** Opening Entries provided block **
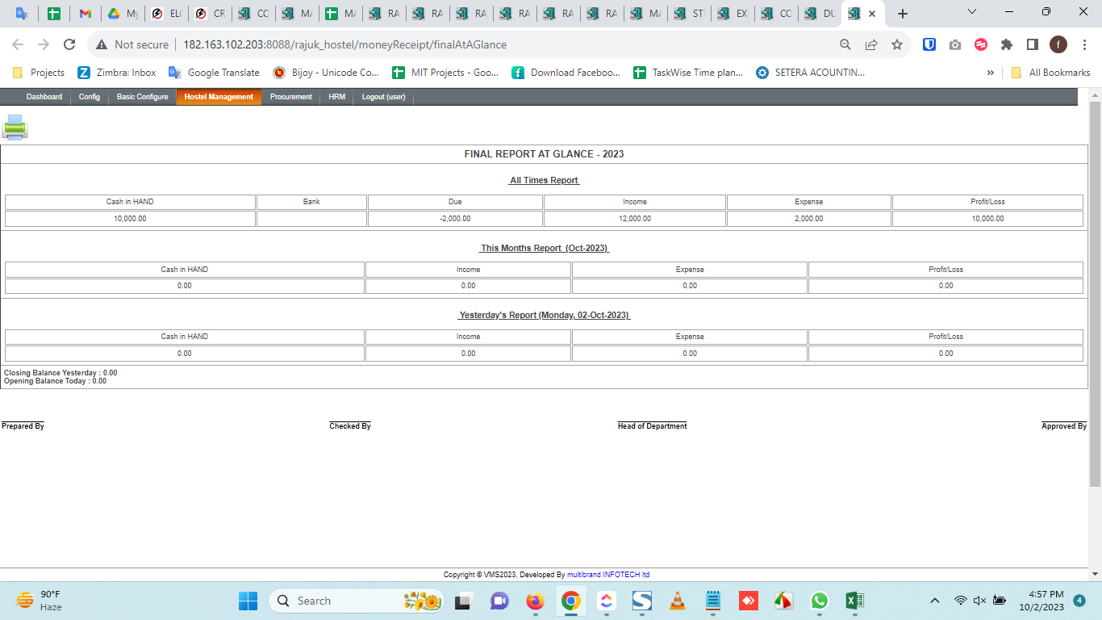Reload the page with the refresh icon
This screenshot has height=620, width=1102.
point(69,44)
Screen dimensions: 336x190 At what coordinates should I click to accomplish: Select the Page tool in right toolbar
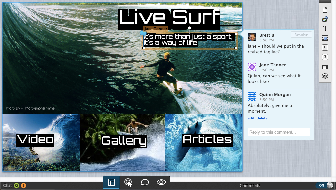[x=325, y=9]
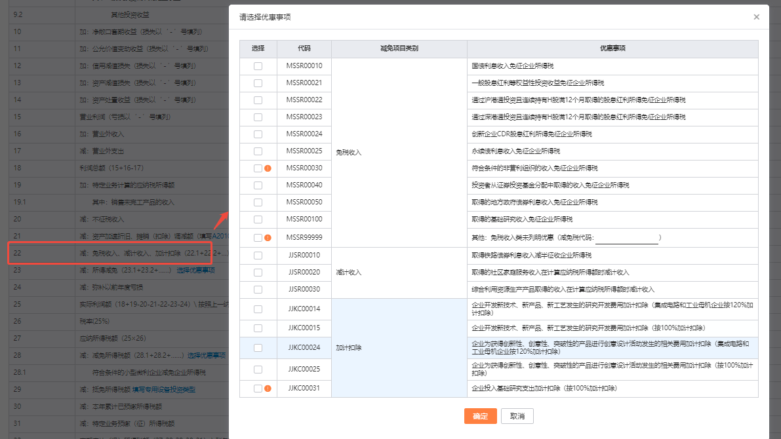Click the 取消 button
This screenshot has height=439, width=781.
517,416
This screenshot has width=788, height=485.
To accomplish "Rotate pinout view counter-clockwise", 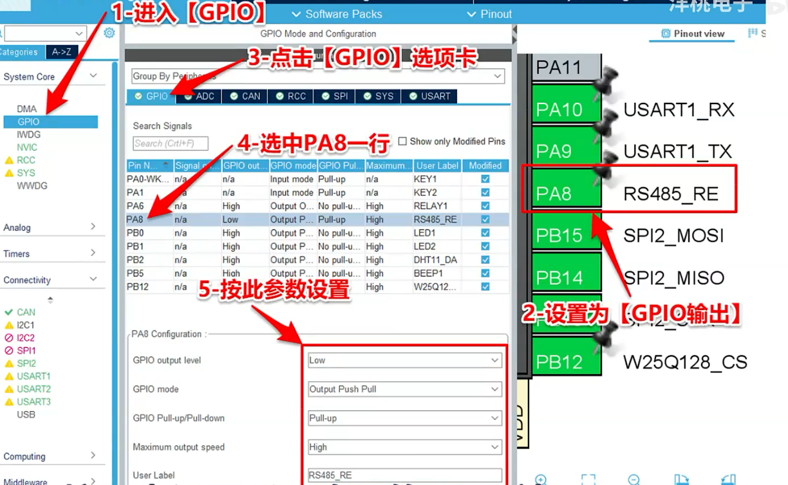I will coord(728,480).
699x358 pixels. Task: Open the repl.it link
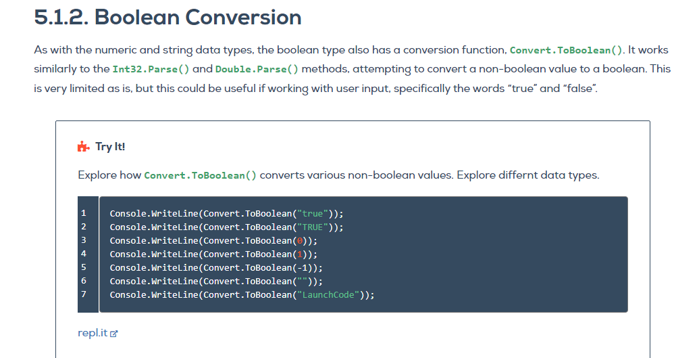click(93, 333)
** Closing Entries provided block **
● Task statement
From the records above, copy only the lines running from the line holding "Screen dimensions: 336x190" through the line holding "This screenshot has width=788, height=485.", with no pictures.

● Solution to this task
Screen dimensions: 336x190 At what coordinates should I click to accomplish: Select the Page tool in right toolbar
[x=325, y=9]
Click the 取消 button
This screenshot has height=439, width=781.
517,416
This screenshot has width=788, height=485.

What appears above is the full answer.